A Collaborative Reinforcement Learning Approach to Urban Traffic Control Optimization

Abstract

The high growth rate of vehicles per capita now poses a real challenge to efficient urban traffic control (UTC). An efficient solution to UTC must be adaptive in order to deal with the highly-dynamic nature of urban traffic. In the near future, global positioning systems and vehicle-to-vehicle/infrastructure communication may provide a more detailed local view of the traffic situation that could be employed for better global UTC optimization. In this paper we describe the design of a next-generation UTC system that exploits such local knowledge about a junction's traffic in order to optimize traffic control.

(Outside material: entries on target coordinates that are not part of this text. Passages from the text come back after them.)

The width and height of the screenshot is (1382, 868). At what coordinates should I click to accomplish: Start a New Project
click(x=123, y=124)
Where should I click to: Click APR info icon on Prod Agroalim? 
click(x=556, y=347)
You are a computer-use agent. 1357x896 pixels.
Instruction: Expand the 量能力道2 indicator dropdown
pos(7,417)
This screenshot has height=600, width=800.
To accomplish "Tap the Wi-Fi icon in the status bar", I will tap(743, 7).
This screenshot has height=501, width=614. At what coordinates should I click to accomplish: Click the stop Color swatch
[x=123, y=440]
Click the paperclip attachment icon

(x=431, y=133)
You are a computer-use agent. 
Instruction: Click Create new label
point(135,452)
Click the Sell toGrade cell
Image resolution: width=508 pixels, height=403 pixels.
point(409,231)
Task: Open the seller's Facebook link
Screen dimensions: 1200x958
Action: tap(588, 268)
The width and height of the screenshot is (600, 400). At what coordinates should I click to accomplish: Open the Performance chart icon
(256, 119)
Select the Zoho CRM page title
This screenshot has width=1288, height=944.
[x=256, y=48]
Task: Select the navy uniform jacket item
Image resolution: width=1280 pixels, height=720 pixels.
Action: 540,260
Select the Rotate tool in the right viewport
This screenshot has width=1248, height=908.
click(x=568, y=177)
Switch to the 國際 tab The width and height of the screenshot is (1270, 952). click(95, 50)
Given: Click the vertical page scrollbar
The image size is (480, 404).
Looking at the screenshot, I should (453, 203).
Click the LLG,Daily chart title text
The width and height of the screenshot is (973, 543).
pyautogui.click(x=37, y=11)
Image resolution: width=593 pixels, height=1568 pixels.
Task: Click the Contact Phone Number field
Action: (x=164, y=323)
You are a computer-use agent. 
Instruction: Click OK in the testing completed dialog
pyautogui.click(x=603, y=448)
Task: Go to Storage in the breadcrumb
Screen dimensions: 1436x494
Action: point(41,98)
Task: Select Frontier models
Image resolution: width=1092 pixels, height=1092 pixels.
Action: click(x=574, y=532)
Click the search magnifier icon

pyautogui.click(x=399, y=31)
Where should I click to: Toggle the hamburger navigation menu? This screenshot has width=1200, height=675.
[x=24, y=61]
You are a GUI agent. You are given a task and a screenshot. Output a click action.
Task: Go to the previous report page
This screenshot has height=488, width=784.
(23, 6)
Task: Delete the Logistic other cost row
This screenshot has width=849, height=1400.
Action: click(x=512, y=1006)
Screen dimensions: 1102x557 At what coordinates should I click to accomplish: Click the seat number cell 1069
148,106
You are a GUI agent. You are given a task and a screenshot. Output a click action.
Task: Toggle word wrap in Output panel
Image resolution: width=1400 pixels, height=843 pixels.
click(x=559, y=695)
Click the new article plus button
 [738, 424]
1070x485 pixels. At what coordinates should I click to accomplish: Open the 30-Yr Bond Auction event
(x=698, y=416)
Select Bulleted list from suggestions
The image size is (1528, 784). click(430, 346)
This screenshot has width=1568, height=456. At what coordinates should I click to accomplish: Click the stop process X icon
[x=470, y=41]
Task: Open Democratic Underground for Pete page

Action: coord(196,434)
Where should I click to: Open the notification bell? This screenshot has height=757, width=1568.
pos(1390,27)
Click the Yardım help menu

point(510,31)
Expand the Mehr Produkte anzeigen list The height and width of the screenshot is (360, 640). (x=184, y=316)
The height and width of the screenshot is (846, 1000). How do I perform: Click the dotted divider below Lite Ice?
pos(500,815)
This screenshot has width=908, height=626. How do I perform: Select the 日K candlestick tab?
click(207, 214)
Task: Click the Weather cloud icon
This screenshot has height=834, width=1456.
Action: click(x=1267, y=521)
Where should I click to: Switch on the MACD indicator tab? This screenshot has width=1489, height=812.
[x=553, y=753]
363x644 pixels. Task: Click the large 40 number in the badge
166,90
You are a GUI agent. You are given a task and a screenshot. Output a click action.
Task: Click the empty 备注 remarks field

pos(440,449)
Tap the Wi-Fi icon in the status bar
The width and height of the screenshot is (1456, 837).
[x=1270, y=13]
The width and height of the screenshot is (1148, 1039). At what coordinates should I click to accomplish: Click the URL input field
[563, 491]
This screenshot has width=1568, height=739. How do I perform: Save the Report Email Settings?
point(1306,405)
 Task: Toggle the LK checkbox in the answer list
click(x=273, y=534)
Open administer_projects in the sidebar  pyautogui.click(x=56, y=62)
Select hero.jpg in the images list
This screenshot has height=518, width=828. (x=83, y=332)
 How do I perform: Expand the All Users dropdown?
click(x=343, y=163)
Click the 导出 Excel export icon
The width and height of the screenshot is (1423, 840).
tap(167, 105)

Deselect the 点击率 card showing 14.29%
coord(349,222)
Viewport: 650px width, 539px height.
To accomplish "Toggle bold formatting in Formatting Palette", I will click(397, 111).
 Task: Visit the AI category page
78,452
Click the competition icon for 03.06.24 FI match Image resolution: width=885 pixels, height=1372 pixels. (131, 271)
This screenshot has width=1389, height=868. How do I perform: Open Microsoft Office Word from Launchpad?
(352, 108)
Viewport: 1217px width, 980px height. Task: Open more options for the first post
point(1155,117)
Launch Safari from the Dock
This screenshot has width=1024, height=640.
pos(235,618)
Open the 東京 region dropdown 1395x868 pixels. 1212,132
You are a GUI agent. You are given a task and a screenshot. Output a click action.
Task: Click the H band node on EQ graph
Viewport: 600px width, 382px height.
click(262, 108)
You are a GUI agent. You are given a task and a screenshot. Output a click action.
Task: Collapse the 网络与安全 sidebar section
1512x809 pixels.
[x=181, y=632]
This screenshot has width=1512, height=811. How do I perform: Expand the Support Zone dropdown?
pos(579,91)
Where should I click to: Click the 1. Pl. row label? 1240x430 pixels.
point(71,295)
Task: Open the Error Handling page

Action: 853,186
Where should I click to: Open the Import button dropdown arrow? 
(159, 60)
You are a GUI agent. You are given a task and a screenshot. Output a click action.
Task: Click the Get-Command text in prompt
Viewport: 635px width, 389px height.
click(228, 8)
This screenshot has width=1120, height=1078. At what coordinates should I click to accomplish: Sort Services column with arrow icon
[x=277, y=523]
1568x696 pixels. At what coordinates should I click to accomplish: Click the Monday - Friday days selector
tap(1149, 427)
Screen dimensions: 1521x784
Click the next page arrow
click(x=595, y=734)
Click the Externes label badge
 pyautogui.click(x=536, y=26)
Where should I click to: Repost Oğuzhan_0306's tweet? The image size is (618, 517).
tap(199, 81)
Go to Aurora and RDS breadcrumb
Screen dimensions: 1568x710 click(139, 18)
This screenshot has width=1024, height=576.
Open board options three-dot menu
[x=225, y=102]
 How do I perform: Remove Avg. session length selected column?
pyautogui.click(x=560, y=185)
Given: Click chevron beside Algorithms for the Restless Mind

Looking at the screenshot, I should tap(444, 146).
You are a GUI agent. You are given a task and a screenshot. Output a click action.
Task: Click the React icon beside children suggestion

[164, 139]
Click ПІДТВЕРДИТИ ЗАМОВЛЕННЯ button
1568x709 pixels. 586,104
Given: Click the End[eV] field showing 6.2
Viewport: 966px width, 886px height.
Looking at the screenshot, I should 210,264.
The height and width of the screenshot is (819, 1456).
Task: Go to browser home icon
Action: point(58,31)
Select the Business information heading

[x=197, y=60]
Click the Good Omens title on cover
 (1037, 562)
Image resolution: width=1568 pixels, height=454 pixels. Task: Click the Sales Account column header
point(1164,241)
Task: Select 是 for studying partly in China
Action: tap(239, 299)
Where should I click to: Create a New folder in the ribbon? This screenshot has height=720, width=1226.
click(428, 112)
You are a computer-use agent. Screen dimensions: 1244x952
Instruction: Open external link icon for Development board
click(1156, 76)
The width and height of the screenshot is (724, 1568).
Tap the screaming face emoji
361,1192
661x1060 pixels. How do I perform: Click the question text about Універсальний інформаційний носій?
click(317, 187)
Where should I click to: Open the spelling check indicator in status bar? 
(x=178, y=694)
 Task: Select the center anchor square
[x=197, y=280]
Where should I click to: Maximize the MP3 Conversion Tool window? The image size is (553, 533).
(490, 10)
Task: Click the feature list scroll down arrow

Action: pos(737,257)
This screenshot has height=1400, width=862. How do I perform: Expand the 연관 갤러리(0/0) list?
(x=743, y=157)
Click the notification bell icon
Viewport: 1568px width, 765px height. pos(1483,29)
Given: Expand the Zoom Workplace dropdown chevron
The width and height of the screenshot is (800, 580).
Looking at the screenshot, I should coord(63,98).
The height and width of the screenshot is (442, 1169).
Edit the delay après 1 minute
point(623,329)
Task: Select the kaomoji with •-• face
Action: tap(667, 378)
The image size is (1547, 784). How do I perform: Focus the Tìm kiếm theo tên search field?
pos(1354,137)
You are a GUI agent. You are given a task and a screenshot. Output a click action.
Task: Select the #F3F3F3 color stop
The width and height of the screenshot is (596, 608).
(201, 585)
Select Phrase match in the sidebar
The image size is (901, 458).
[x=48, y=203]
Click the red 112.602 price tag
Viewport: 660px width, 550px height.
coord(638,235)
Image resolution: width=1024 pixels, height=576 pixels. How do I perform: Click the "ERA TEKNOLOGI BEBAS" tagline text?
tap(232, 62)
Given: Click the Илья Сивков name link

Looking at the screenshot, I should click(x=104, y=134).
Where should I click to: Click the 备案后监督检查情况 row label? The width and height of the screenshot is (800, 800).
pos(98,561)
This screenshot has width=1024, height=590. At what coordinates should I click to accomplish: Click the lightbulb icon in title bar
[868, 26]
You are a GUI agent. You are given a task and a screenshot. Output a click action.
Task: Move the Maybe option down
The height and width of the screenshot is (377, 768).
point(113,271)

Global UTC optimization is achieved using a local adaptive round robin (ARR) phase switching model optimized using collaborative reinforcement learning (CRL). The design employs an ARR-CRL-based agent controller for each signalized junction that collaborates with neighbouring agents in order to learn appropriate phase timing based on the traffic pattern. We compare our approach to non-adaptive fixed-time UTC system and to a saturation balancing algorithm in a large-scale simulation of traffic in Dublin's inner city centre. We show that the ARR-CRL approach can provide significant improvement resulting in up to ~57% lower average waiting time per vehicle compared to the saturation balancing algorithm.